X-ray powder diffraction measurements were performed on a CAD4/PC (Enraf Nonius) diffractometer and on an X'Pert PRO (Philips) diffractometer, revealing an excellent crystalline order according to the no. 166 space group (inset of Fig. 1a, PDF Card 820358). An analysis with an inductively coupled plasma mass spectrometer was used to determine the chemical composition of the (Cu_0.1Bi_0.9)₂Te_3.06. For the electrical transport measurements, six probe electrodes were attached to the samples with room temperature cured silver paste.

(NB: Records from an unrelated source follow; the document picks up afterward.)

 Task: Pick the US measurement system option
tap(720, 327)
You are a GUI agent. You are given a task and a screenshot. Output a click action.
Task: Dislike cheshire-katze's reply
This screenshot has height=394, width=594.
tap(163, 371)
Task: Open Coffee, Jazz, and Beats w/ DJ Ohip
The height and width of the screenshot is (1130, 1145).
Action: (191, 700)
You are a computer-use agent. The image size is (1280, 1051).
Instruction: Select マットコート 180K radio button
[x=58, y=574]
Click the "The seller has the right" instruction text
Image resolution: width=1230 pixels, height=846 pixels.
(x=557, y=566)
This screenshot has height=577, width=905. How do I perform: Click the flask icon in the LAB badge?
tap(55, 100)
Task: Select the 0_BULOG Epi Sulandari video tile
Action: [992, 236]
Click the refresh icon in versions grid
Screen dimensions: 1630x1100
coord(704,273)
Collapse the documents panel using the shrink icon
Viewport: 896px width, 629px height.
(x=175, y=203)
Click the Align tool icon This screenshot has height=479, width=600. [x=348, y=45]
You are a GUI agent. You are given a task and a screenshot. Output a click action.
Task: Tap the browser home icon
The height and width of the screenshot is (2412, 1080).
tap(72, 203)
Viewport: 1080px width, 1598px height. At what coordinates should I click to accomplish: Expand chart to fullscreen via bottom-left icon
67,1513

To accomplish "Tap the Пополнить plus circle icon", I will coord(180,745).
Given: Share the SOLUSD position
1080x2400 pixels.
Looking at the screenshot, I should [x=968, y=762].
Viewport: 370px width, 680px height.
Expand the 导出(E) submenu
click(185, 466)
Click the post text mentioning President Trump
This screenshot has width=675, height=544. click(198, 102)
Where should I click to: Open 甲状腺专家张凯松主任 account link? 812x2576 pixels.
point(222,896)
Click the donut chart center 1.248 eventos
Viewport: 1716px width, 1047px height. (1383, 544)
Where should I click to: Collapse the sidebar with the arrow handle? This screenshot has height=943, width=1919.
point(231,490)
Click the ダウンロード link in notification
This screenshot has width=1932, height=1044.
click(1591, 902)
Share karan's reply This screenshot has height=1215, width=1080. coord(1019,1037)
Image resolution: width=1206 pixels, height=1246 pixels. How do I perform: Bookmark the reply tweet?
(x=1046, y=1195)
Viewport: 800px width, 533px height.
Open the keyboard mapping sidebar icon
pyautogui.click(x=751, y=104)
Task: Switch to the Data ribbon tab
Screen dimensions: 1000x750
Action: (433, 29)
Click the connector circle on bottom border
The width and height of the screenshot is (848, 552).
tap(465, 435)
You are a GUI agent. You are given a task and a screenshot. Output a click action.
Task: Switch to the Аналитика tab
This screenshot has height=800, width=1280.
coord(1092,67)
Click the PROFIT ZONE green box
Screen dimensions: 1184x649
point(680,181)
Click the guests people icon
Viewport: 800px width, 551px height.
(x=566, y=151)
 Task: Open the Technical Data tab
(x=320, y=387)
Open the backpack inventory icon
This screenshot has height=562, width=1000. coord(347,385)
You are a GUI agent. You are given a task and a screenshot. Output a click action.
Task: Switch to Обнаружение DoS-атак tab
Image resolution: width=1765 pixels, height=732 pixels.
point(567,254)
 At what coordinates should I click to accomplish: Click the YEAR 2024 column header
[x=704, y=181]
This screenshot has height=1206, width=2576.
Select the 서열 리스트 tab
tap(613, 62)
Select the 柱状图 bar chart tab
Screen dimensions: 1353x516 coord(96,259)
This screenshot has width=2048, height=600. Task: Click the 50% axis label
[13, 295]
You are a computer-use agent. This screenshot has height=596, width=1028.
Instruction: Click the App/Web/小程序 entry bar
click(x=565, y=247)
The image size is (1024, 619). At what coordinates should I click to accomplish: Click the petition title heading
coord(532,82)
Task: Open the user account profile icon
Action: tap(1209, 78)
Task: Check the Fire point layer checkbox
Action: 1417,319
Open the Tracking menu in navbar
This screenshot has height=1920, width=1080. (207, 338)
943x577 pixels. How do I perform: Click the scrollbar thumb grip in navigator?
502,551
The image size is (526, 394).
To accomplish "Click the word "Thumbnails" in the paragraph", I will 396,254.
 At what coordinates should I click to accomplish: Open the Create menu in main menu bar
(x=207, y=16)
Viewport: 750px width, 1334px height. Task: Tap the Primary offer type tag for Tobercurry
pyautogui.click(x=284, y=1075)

The transport properties were measured by a Quantum Design PPMS-16 system. STM and scanning tunnelling spectra experiments were performed using an Omicron Nanotechnology setup and a UNISOKU USM-1600 30 mK setup. The Omicron STM was operated at 4.5 K and at a base pressure of 10⁻¹¹ mbar, where the samples were annealed in ultra high vacuum before measurement. In the UNISOKU STM, in situ cleavage was performed in ultra-high vacuum (at a base pressure of 1.0 × 10⁻¹⁰ mbar) at room temperature before the STM measurements at 4 K. The TEM images were obtained with an FEI TECNAI F20.

Calculations

The spin-polarized DFT calculations are performed using the pseudopotential plane-wave method with projected augmented wave⁵⁷ potentials and a Perdew–Burke–Ernzerhof-type generalized gradient approximation⁵⁸ for exchange-correlation functionals, as implemented in the Vienna ab initio simulation package⁵⁹. The plane-wave energy cutoff is set to be 400 eV. To investigate the behaviours of the dopant Cu at the concentration of the experimental conditions in bulk Bi₂Te₃, we use a 3 × 3 × 1 supercell containing 54 Bi and 81 Te atoms. Different possible positions of Cu atoms inside the QLs (position I) and between the QLs (position II) of Bi₂Te₃ are considered. A gamma-centered 3 × 3 × 3 k-point mesh within a Monkhorst-Pack scheme is adopted for integrations over the Brillouin zone⁴⁸. All atomic positions are fully relaxed without any symmetry constraint until the Hellmann–Feynman force on each ion and the total energy change are <0.01 eV Å⁻¹ and 1 × 10⁻⁴ eV, respectively. To evaluate the stability of different Cu dopant positions in Bi₂Te₃, we calculate the formation energy, which is defined as E_f=(E[Bi₂Te₃Cu_n]−E[Bi₂Te₃]−nE[Cu])/n, where E[Cu] is the energy of a Cu atom in the bulk phase, E[Bi₂Te₃] is the energy of the pure Bi₂Te₃ in a supercell and E[Bi₂Te₃Cu_n] is the energy of the Cu-doped Bi₂Te₃. The climbing-image nudged elastic band method incorporated with spin-polarized DFT is used to find the minimum energy path and locate possible transition states⁴⁷.